Can you output the records below exactly as they are written?

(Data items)
==========

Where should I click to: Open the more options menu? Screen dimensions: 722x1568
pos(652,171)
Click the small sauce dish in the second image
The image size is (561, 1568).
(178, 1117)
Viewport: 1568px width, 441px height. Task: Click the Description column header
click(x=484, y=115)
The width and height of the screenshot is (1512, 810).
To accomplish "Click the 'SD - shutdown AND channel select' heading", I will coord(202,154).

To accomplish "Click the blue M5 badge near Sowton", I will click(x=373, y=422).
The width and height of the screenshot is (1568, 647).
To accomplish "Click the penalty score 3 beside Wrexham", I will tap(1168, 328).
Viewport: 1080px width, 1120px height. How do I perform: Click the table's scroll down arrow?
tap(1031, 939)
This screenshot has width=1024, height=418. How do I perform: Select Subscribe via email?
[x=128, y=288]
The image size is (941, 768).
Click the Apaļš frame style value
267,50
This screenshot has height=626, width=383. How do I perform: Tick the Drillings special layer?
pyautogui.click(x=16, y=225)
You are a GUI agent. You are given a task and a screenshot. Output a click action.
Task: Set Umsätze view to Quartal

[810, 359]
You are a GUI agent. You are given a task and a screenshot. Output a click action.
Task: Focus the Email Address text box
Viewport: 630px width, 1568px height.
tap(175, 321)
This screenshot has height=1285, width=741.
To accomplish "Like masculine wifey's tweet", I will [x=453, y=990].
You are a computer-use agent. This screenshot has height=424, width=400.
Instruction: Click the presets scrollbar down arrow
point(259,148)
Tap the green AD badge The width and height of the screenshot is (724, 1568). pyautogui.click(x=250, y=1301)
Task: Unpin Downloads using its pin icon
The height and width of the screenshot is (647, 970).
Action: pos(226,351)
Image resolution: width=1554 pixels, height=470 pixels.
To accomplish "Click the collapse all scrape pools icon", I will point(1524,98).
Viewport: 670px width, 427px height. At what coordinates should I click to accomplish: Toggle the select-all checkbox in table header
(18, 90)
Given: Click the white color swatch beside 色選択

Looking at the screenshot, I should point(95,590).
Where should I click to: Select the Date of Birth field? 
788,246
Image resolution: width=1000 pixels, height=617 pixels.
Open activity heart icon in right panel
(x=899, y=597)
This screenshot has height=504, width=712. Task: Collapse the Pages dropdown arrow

==========

(WORKED SOLUTION)
Where should I click to: Open the more options menu? Screen dimensions: 722x1568
pos(652,171)
Click the small sauce dish in the second image
The image size is (561, 1568).
(178, 1117)
Viewport: 1568px width, 441px height. Task: Click the Description column header
click(x=484, y=115)
The width and height of the screenshot is (1512, 810).
To accomplish "Click the 'SD - shutdown AND channel select' heading", I will coord(202,154).

To accomplish "Click the blue M5 badge near Sowton", I will click(x=373, y=422).
The width and height of the screenshot is (1568, 647).
To accomplish "Click the penalty score 3 beside Wrexham", I will tap(1168, 328).
Viewport: 1080px width, 1120px height. How do I perform: Click the table's scroll down arrow?
tap(1031, 939)
This screenshot has width=1024, height=418. How do I perform: Select Subscribe via email?
[x=128, y=288]
The image size is (941, 768).
Click the Apaļš frame style value
267,50
This screenshot has height=626, width=383. How do I perform: Tick the Drillings special layer?
pyautogui.click(x=16, y=225)
You are a GUI agent. You are given a task and a screenshot. Output a click action.
Task: Set Umsätze view to Quartal

[810, 359]
You are a GUI agent. You are given a task and a screenshot. Output a click action.
Task: Focus the Email Address text box
Viewport: 630px width, 1568px height.
tap(175, 321)
This screenshot has height=1285, width=741.
To accomplish "Like masculine wifey's tweet", I will [x=453, y=990].
You are a computer-use agent. This screenshot has height=424, width=400.
Instruction: Click the presets scrollbar down arrow
point(259,148)
Tap the green AD badge The width and height of the screenshot is (724, 1568). pyautogui.click(x=250, y=1301)
Task: Unpin Downloads using its pin icon
The height and width of the screenshot is (647, 970).
Action: pos(226,351)
Image resolution: width=1554 pixels, height=470 pixels.
To accomplish "Click the collapse all scrape pools icon", I will point(1524,98).
Viewport: 670px width, 427px height. At what coordinates should I click to accomplish: Toggle the select-all checkbox in table header
(18, 90)
Given: Click the white color swatch beside 色選択

Looking at the screenshot, I should point(95,590).
Where should I click to: Select the Date of Birth field? 
788,246
Image resolution: width=1000 pixels, height=617 pixels.
Open activity heart icon in right panel
(x=899, y=597)
This screenshot has height=504, width=712. Task: Collapse the Pages dropdown arrow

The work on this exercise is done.